The U.S. housing market is presenting a study in contrast. On one hand, houses sell almost as fast as they go on the market. On the other hand, the number of sales continues to fall.
How can that be? It’s simple. There is huge, pent-up demand for homes but not nearly enough home listings to satisfy that demand.
As a result, sale prices continue to rise. In the four-week period ending May 16, real estate broker Redfin reports its home prices hit a record high of $352,975 and were up 24% year over year, also a record. In yet another record, asking prices increased to $358,975.

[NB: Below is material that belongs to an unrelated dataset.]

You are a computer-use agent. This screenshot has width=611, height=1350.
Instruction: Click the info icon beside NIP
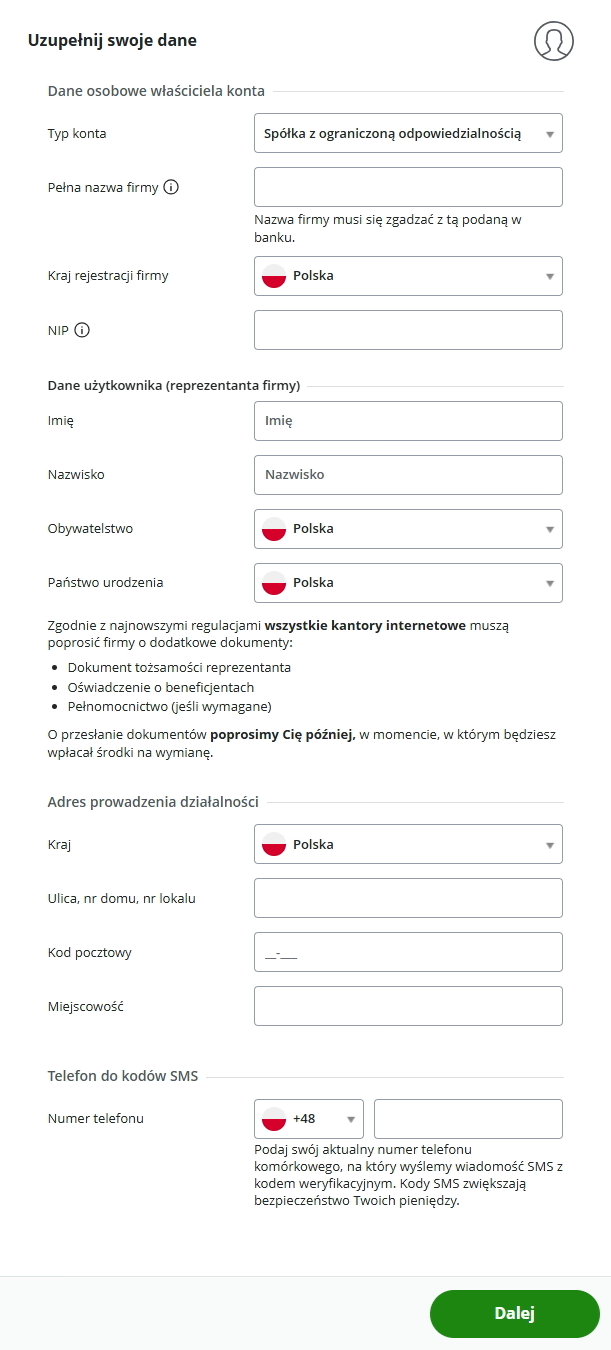82,330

Remarkably, 50% of Redfin’s listings that went under contract during that time sold for more than the seller’s asking price, evidence of just how competitive the market has become.
Not enough listings
Despite the hyper-competitive market, the National Association of Realtors (NAR) reports sales of existing homes in April declined 2.7% from March as the number of listings dried up. It marked the third straight month of a sales decline, suggesting that even surging prices have not lured more sellers into the market.
"We'll see more inventory come to the market later this year as further COVID-19 vaccinations are administered and potential home sellers become more comfortable listing and showing their homes,” said Lawrence Yun, NAR's chief economist. “The falling number of homeowners in mortgage forbearance will also bring about more inventory.”
Yun is quick to point out that falling sales are not the result of a lack of buyers. He says more listings on the market would lead to a pick-up in sales and make the market a bit friendlier to buyers. But for now, it’s a challenging time for people trying to buy a home.
Challenges for first-time buyers
"First-time buyers, in particular, are having trouble securing that first home for a multitude of reasons, including not enough affordable properties, competition with cash buyers, and properties leaving the market at such a rapid pace," Yun said.
NAR’s price data shows a lower median home price than Redfin’s, but prices are rising nonetheless. The median existing-home price for all housing types in April was $341,600, up 19.1% from April 2020, as every region recorded price increases. It was a record high and marks 110 straight months of year-over-year gains.
Both NAR and Redfin found homes were selling at the same rapid pace. Properties typically remained on the market for 17 days in April, down from 18 days in March and from 27 days in April 2020.
Eighty-eight percent of the homes sold in April 2021 were on the market for less than a month.